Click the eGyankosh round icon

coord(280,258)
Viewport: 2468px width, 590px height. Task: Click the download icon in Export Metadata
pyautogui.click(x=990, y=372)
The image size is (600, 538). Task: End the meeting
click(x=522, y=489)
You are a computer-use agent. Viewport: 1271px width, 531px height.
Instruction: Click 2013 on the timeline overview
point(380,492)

################

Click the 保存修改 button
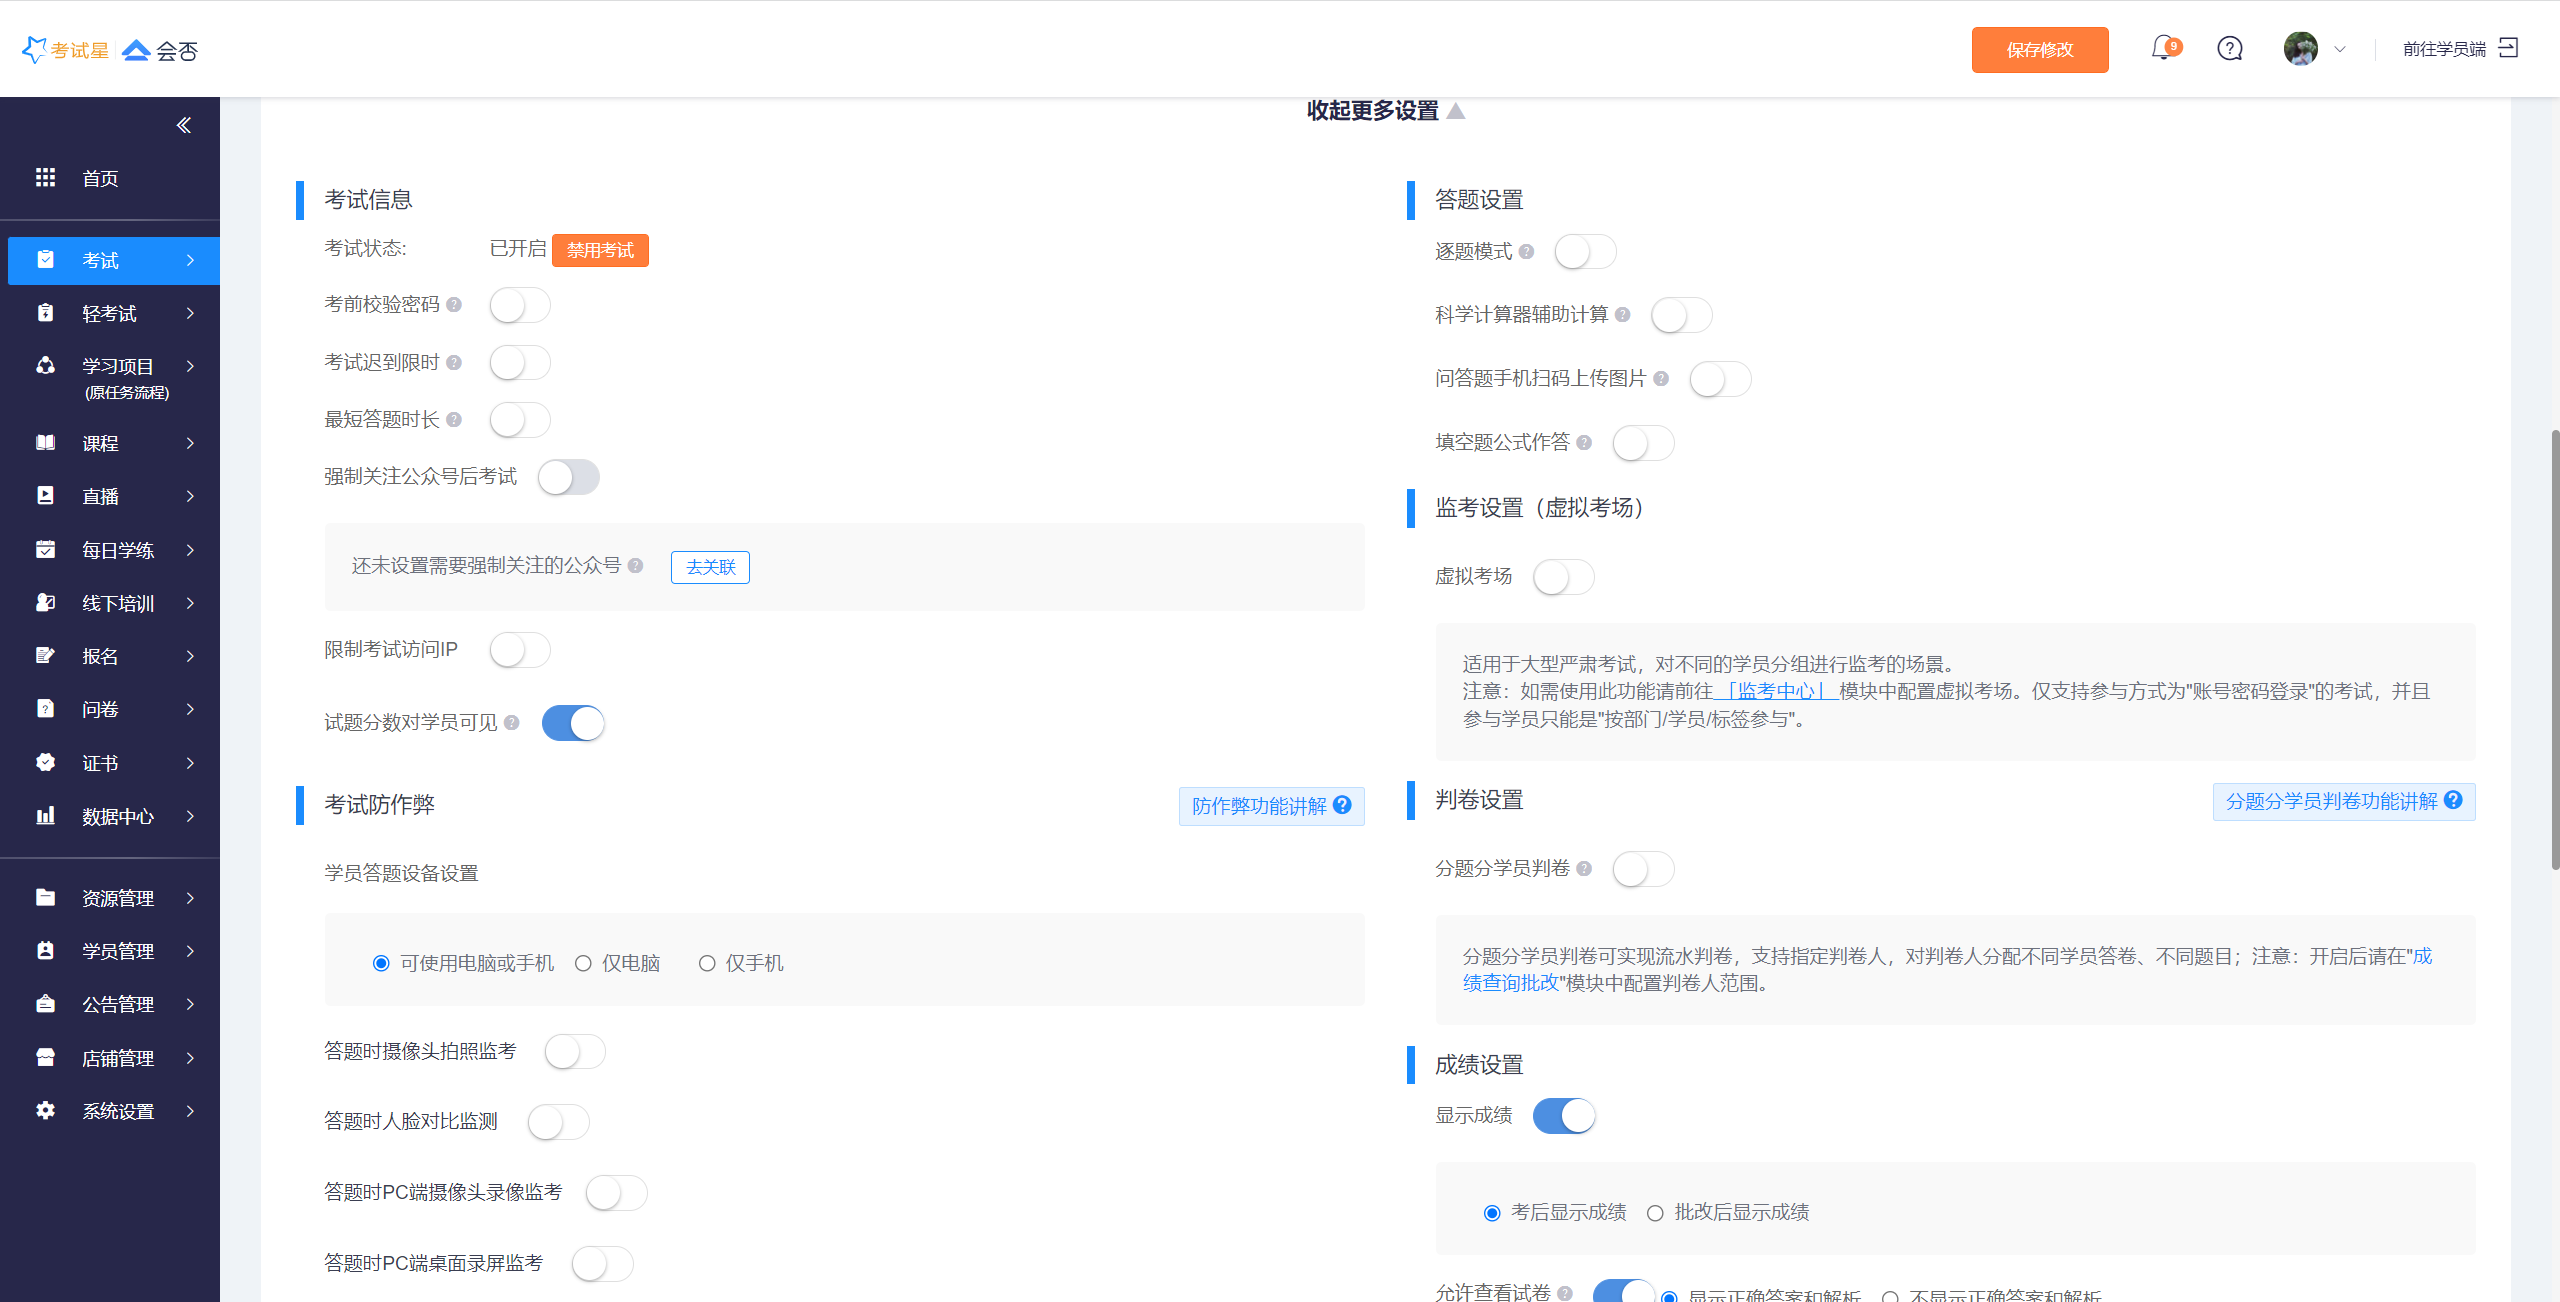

################

(Task) Count the lines in the rows above that contain the string "Viewport", and reply with the number alone.

(Answer below) 2